Ce n’est plus vraiment mon problème, Dieu merci, mais si je désirais obtenir un avortement en Trumpélie, j’aurais simplement à repérer les cliniques dont l’entrée est obstruée par des manifestants qui brandissent des photos de fœtus et haranguent avec véhémence les femmes qui tentent d’entrer.

(Remarquez bien que les pro-choix, eux, ne manifestent pas devant les bureaux d’obstétriciens pour humilier et culpabiliser les femmes qui ont décidé de garder leur bébé.)

Dans plusieurs États, dont le Tennessee, on oblige les femmes qui demandent un avortement à «réfléchir» pendant  au moins 48 heures après la consultation initiale et à subir une échographie qui leur fournit une image de l’embryon.

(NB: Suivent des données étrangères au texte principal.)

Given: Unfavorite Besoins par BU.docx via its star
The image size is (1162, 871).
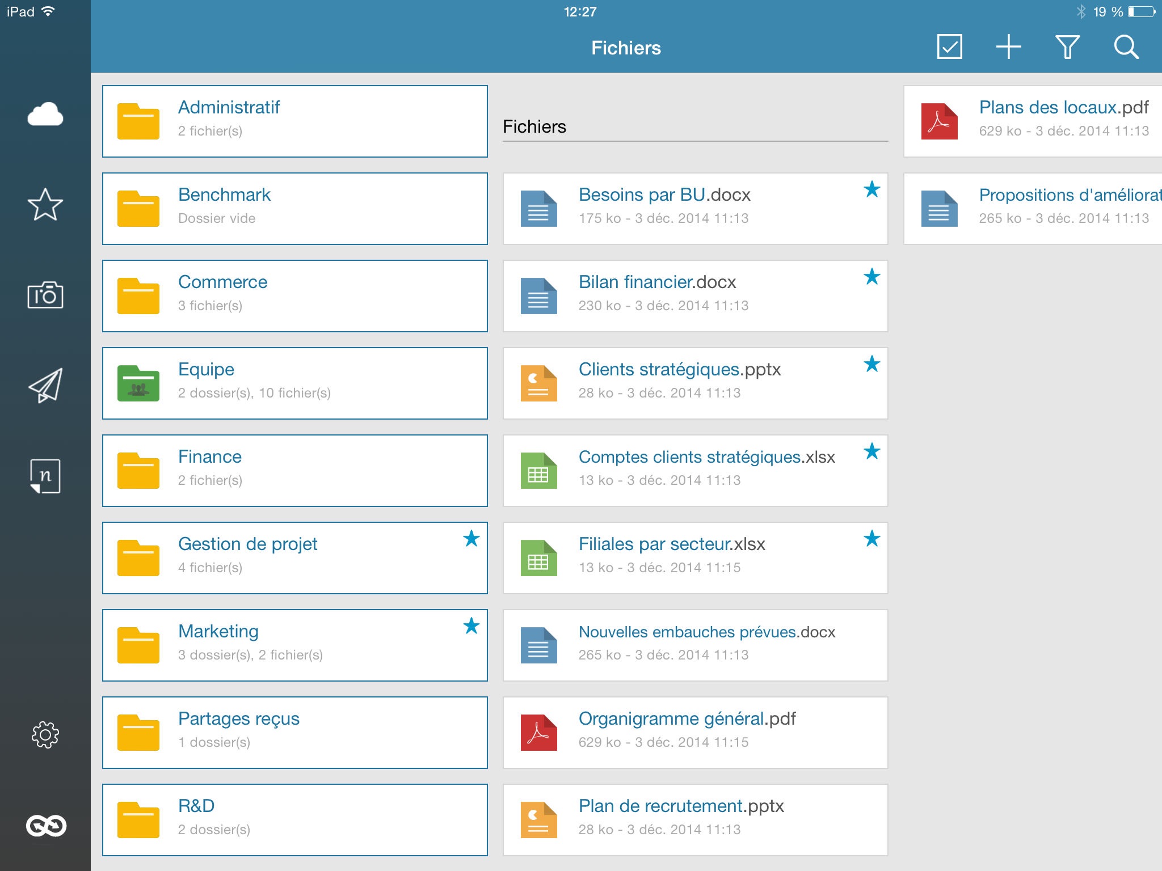Looking at the screenshot, I should coord(872,189).
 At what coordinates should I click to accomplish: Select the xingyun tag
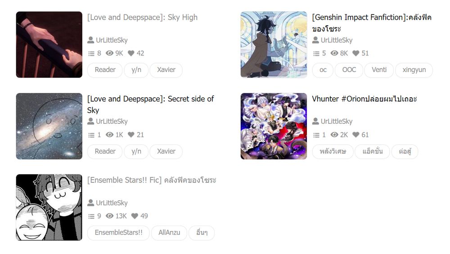414,70
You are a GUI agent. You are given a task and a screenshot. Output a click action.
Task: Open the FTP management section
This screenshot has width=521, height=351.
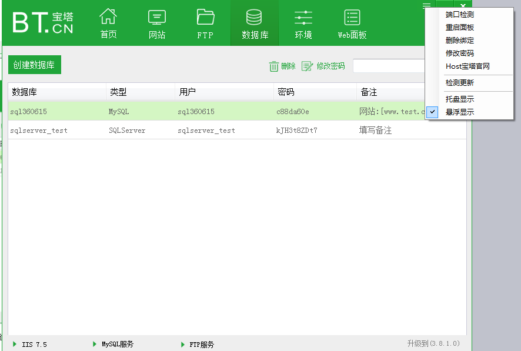(205, 23)
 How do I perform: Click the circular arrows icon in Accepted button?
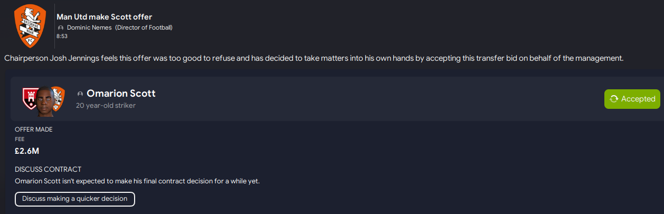pos(614,99)
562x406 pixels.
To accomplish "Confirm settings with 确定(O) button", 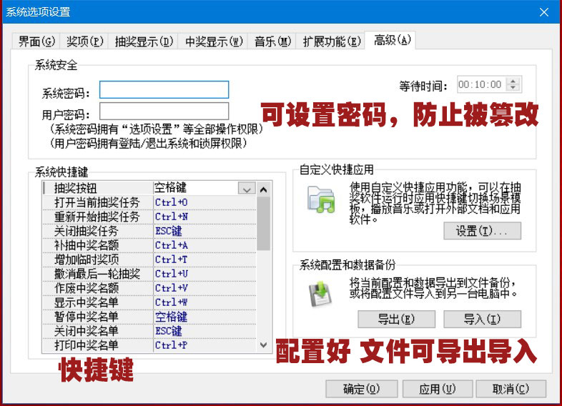I will tap(361, 389).
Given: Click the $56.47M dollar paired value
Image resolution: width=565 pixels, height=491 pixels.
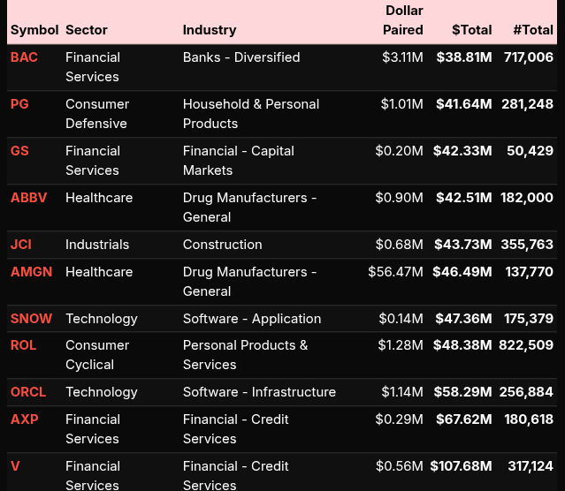Looking at the screenshot, I should tap(395, 272).
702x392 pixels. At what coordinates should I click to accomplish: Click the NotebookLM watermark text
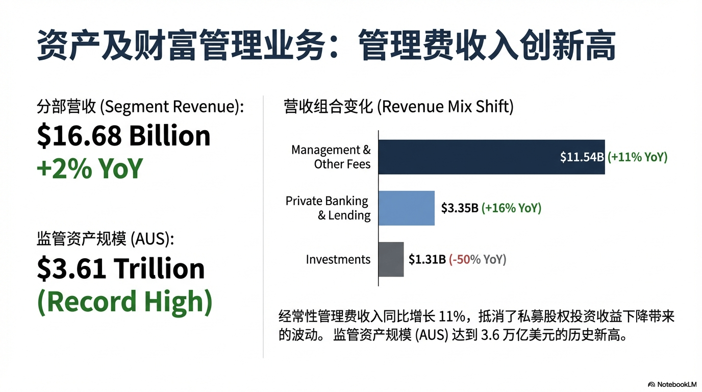coord(676,384)
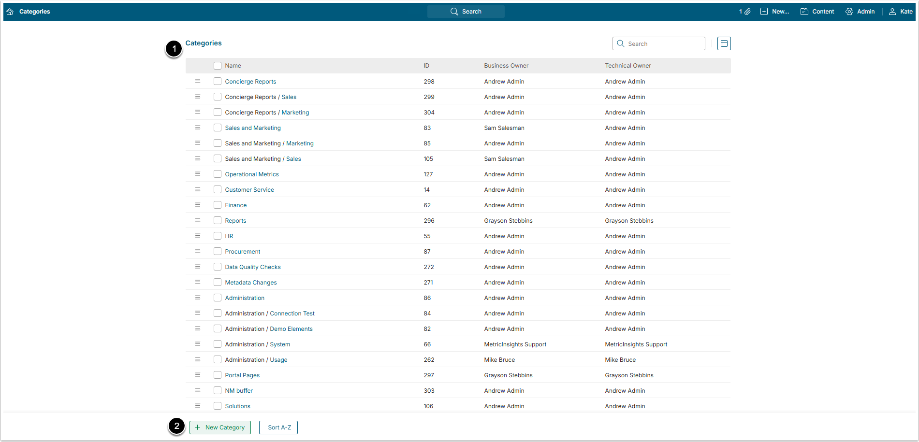This screenshot has height=442, width=919.
Task: Check the Operational Metrics checkbox
Action: [x=218, y=174]
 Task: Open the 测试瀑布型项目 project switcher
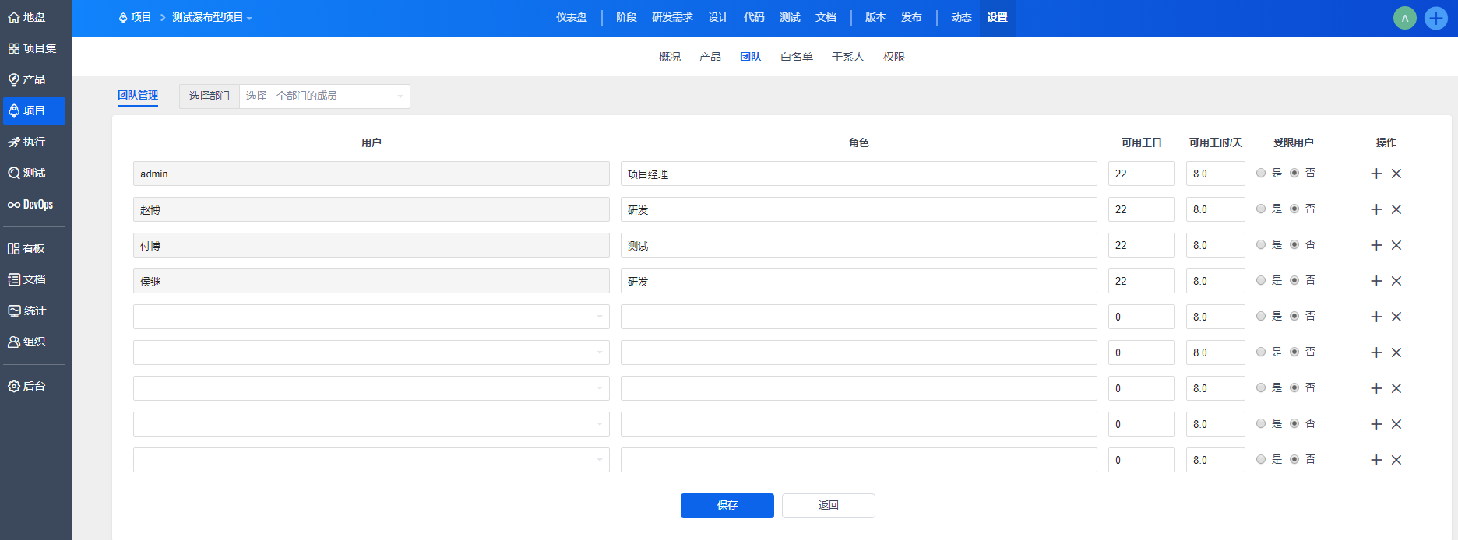click(x=211, y=18)
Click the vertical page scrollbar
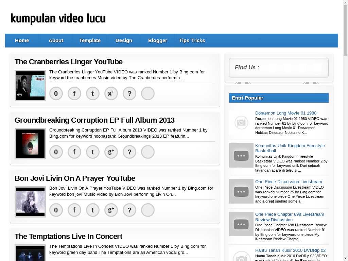 click(345, 136)
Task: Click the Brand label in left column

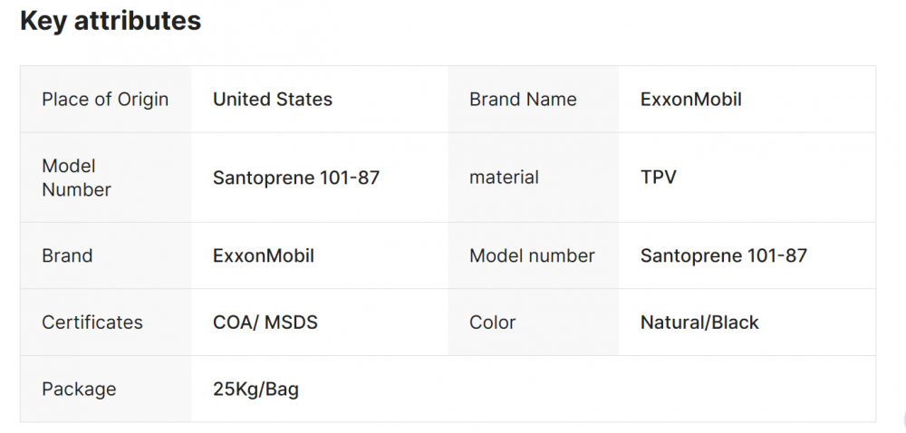Action: tap(67, 255)
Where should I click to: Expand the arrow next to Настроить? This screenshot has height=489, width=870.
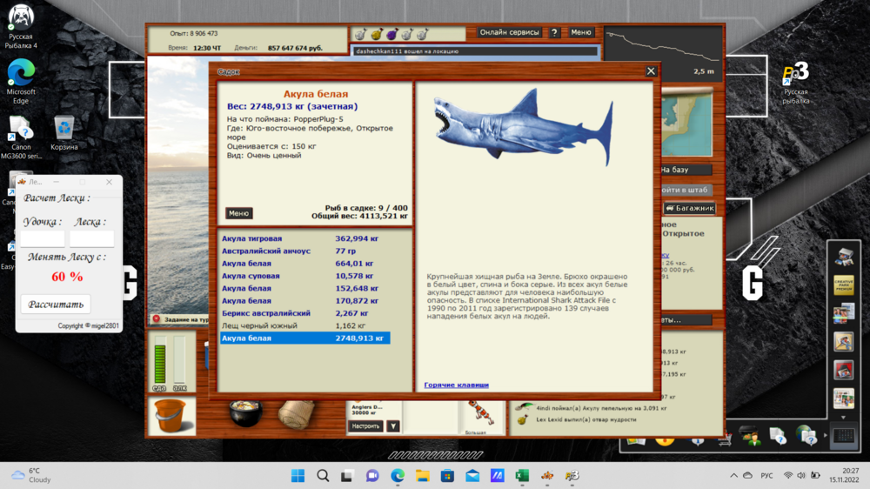(x=393, y=426)
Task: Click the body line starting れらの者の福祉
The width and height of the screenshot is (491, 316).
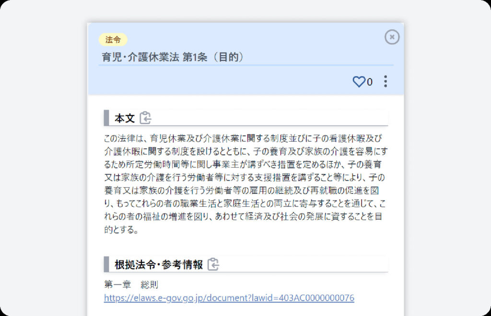Action: pyautogui.click(x=243, y=216)
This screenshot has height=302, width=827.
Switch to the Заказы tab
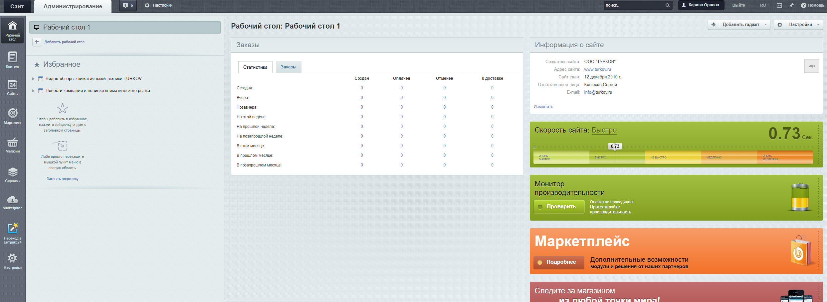click(289, 67)
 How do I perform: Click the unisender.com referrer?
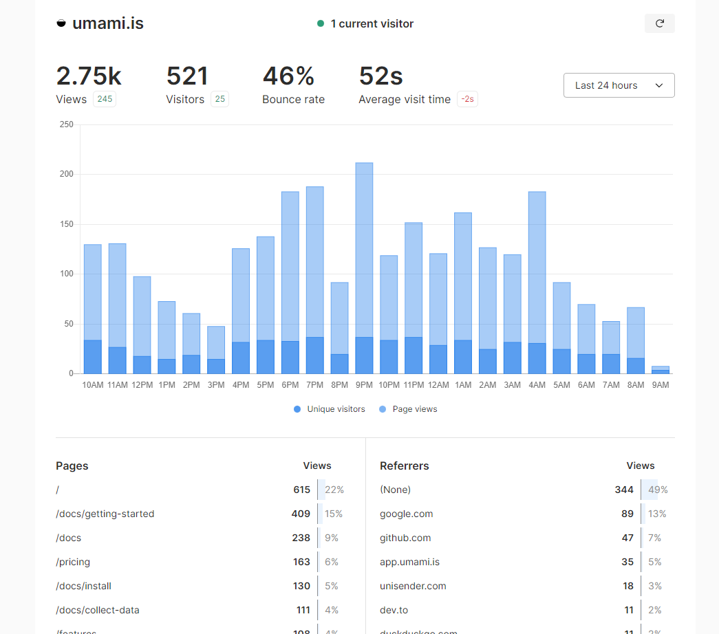[x=413, y=586]
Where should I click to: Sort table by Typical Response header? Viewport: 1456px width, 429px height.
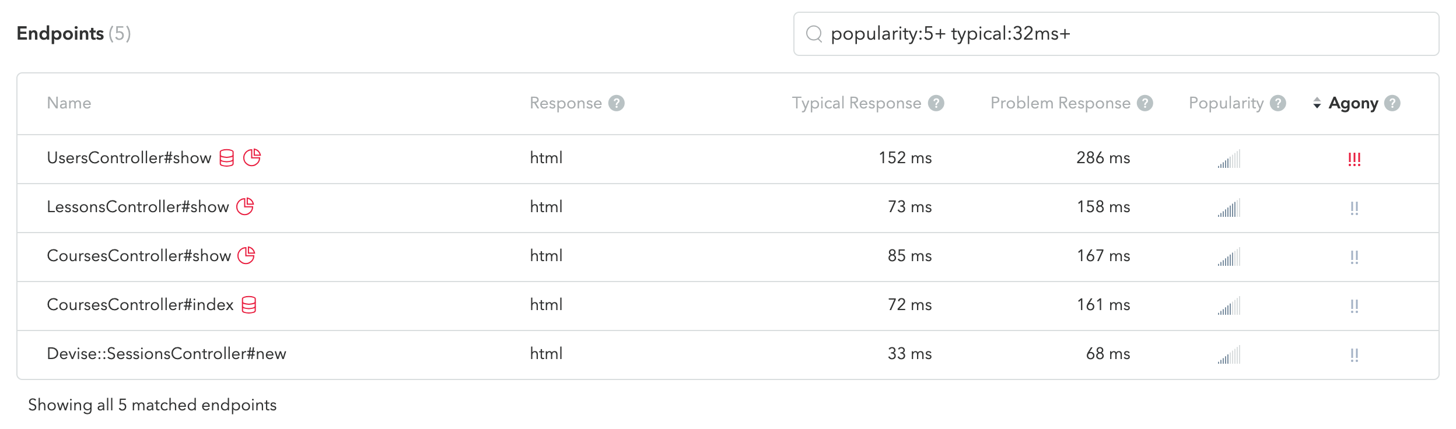856,103
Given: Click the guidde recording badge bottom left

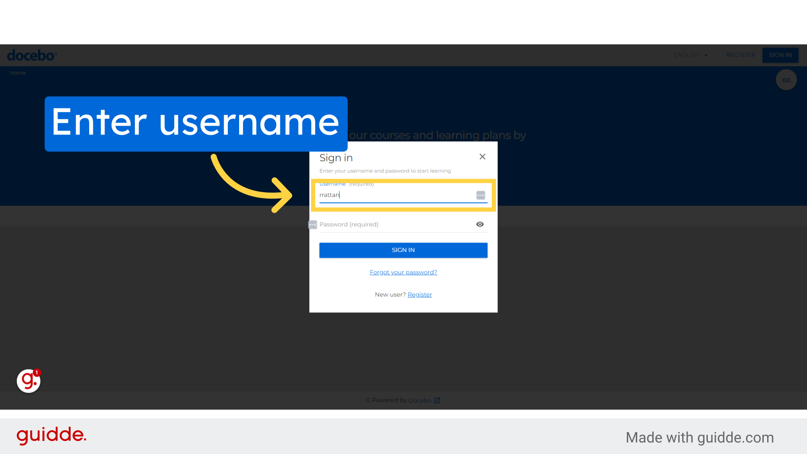Looking at the screenshot, I should [28, 381].
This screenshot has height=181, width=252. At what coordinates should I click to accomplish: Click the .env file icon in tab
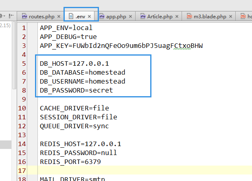[71, 17]

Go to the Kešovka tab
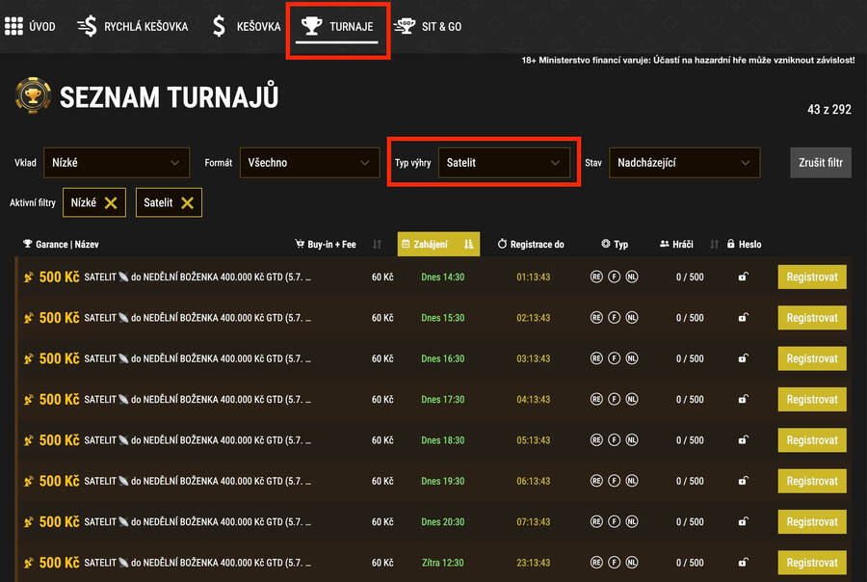(247, 26)
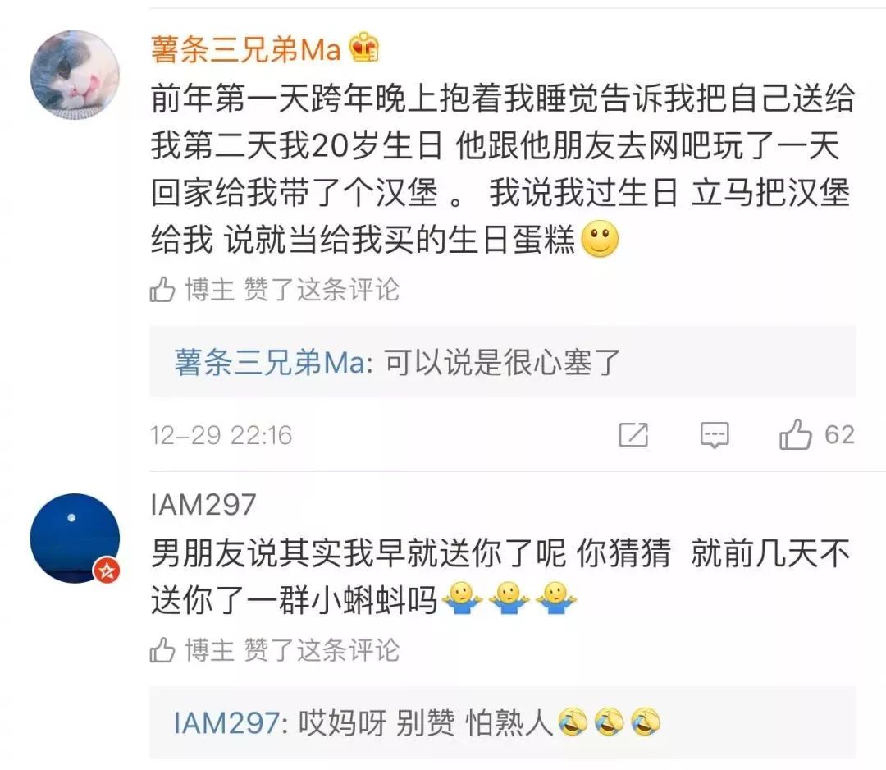Tap the reply speech-bubble icon
886x770 pixels.
[x=715, y=435]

Récemment, le Kentucky et le Mississipi ont légiféré de manière à interdire l’avortement après la sixième semaine de grossesse. (À ce stade, la grossesse est si peu avancée que beaucoup de femmes ignorent encore qu’elles sont enceintes.) Dans les deux cas, cependant, des juges fédéraux ont pour un bref laps de temps empêché la mise en oeuvre de ces lois.

 

Petite fille, femme ou grand-mère

J’adore la Trumpélie pour des raisons que vous commencez à connaître si vous lisez assidûment ce blogue. Je la déteste pour une autre série de motifs qui vous sont probablement de plus en plus familiers également. À force de faire la navette entre les deux bords du 45parallèle, je me dis souvent que tant qu’à être une petite fille, une femme ou une grand-mère, mieux vaut l’être icitte qu’aux États.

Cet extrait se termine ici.